Escandaloso incremento de valor de alojamientos en hoteles y plataformas de hospedaje por conciertos de Bad Bunny en Medellín


Los conciertos de Bad Bunny en Medellín desataron un incremento desbordado en los precios del alojamiento. En redes sociales se denuncian tarifas millonarias y cancelaciones de reservas anticipadas, una situación que ya encendió las alertas de la Superintendencia y reabrió el debate sobre la regulación del hospedaje en grandes eventos.

La cuenta regresiva para los conciertos de Bad Bunny en Medellín no solo elevó la expectativa de miles de fanáticos, sino también el costo de dormir en la ciudad. A pocos días de las presentaciones en el estadio Atanasio Girardot, los precios del alojamiento se dispararon a niveles que muchos califican como abusivos, especialmente en plataformas de alquiler de corta estancia.

Las denuncias comenzaron a multiplicarse en redes sociales luego de que la creadora de contenido Kathrin Abdala publicara un video en TikTok mostrando los valores que encontró al buscar hospedaje para una amiga. Las capturas de pantalla evidencian tarifas que, según los usuarios, resultan difíciles de justificar incluso para inmuebles de alta gama.
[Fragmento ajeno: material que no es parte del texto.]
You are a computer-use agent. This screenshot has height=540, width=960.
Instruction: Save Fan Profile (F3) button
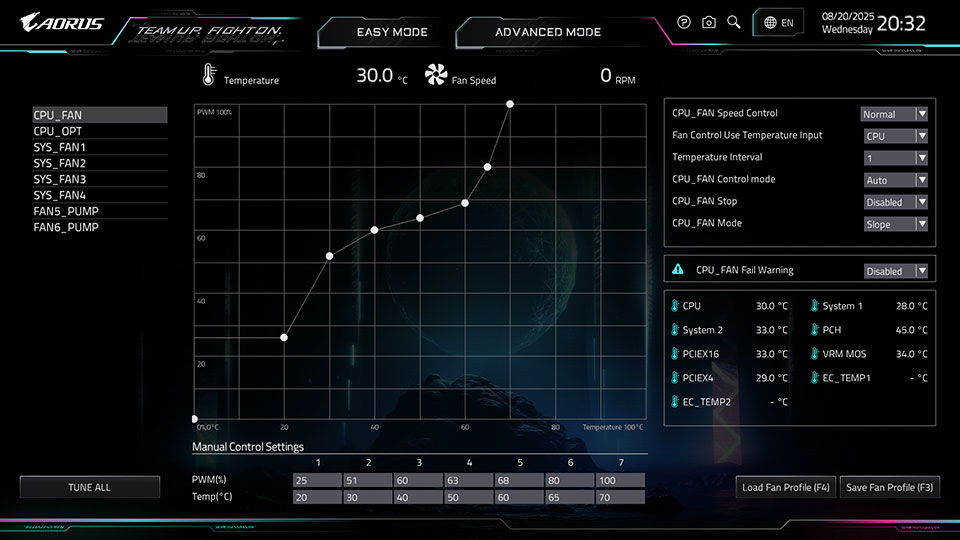pos(889,487)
El precio mínimo de un hospedaje está en un millón de pesos con características muy básicas.

Entre los casos más llamativos figura un apartamento de lujo en el sector de El Lleras, con cuatro habitaciones, ofertado por 98.240.000 pesos por cuatro noches. A este se suma un ático en El Poblado, con capacidad para 14 personas, cuyo precio alcanza los 87.600.000 pesos por el mismo periodo. Incluso opciones más modestas aparecen con valores desproporcionados: un apartamento renovado de una sola habitación fue publicado por 25.368.974 pesos para cuatro noches.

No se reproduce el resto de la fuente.